En revanche, force est de constater que ce consentement est recueilli dans un contexte contraignant pour le patient-condamné, puisque, s’il ne se soumet pas aux soins, il risque une nouvelle privation de liberté, clairement énoncée dans le cadre de l’injonction de soins. On sait que le médecin doit accepter le refus du patient, et l’informer des conséquences de son choix, mais informer le patient d’un risque d’incarcération (ou de rétention de sûreté) consécutif à son refus semble mal venu dans une relation thérapeutique, et risque d’être interprété par le patient comme du chantage. Il est alors important que le médecin ait des connaissances solides et spécialisées sur les soins obligés pour informer le patient de manière « loyale, claire et appropriée » afin de maintenir malgré tout une logique dans l’alliance thérapeutique.
LES SOINS AUX AUTEURS D’INFRACTIONS SEXUELLES INCARCERES EN AQUITAINE : BILAN ET PERSPECTIVES
Une étude organisée par ERIOS (CRIAVS Aquitaine), en lien avec l’Agence régionale de l’hospitalisation d’Aquitaine et la direction interrégionale des services pénitentiaires de Bordeaux, a été réalisée de décembre 2008 à janvier 2009 sur les soins délivrés aux auteurs d’infractions sexuelles condamnés et incarcérés en Aquitaine.
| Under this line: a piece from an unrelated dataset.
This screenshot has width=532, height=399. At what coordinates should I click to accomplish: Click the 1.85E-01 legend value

A partir des résultats de cette étude, s’est développée une équipe soignante mobile prenant en charge les AIS en centres de détention.
UN BILAN MITIGÉ
Dans le cadre de cette étude, un questionnaire, portant sur les caractéristiques de la prison, les moyens sanitaires existants, les besoins et les difficultés rencontrées, a été adressé aux médecins référents des soins psychiatriques de tous les établissements pénitentiaires d’Aquitaine, qui étaient invités à répondre en équipe. Objectifs : dresser un état des lieux, identifier des compétences locales, lister les besoins et les difficultés rencontrées.
Sept équipes psychiatriques sur neuf ont répondu (soit 78 % de répondeurs). Il apparaît que plus de 88 % des AIS condamnés sont dans les centres de détention, moins de 12 % sont dans les maisons d’arrêt (ils représentent moins de 8 % de l’ensemble des détenus d’une maison d’arrêt).
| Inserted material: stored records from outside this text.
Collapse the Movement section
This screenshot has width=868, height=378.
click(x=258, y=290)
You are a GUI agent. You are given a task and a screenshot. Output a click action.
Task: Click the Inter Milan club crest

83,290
Des postes de psychiatre sont vacants. Même si l’effectif est complet, toutes les possibilités thérapeutiques ne sont pas représentées : la psychanalyse est absente dans trois établissements pénitentiaires, de même que la thérapie groupale. Quant aux thérapies cognitivo-comportementales et au traitement anti-hormonal, ils sont absents dans cinq établissements.
Des prises en charge individuelles existent dans tous les établissements pénitentiaires, mais leur nombre est inconnu. Des prises en charge groupales existent dans 50 % des cas, sont très diversifiées (paroles, théâtre, informations, art-thérapie, etc.) et concernent au maximum 50 auteurs d’infractions sexuelles, soit moins de 10 % de la totalité des AIS condamnés et détenus.
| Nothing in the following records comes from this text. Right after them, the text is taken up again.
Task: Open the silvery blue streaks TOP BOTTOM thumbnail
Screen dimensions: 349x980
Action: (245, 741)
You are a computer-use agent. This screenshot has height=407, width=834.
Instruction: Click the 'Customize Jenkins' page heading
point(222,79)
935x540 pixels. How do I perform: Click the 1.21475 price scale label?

Enfin, 100 % des interrogés rapportent au moins une difficulté liée au contexte pénitentiaire des soins et 50 % qualifient d’« insatisfaisante » la continuité des soins à la libération.
UNE EQUIPE MOBILE DE SOINS (INTER-CD)
Il s’agit d’une équipe de soins, située à Bordeaux, qui se déplace dans les centres de détention de l’Aquitaine afin de développer, en partenariat avec les équipes psychiatriques des UCSA, des prises en charge groupales pour les auteurs d’infractions sexuelles. Le choix s’est porté sur les centres de détention, et non sur les maisons d’arrêt, les AIS y étant les plus représentés (cf. supra).
Le projet a été élaboré début 2009. L’équipe Inter-CD, composée de psychiatres, de psychologues, d’infirmiers et de psychomotriciens, s’est constituée à la fin de 2009. Au début d’avril 2010, elle a commencé des prises en charge groupales pour les AIS, animées par des binômes de soignants issus de l’UCSA et d’Inter-CD.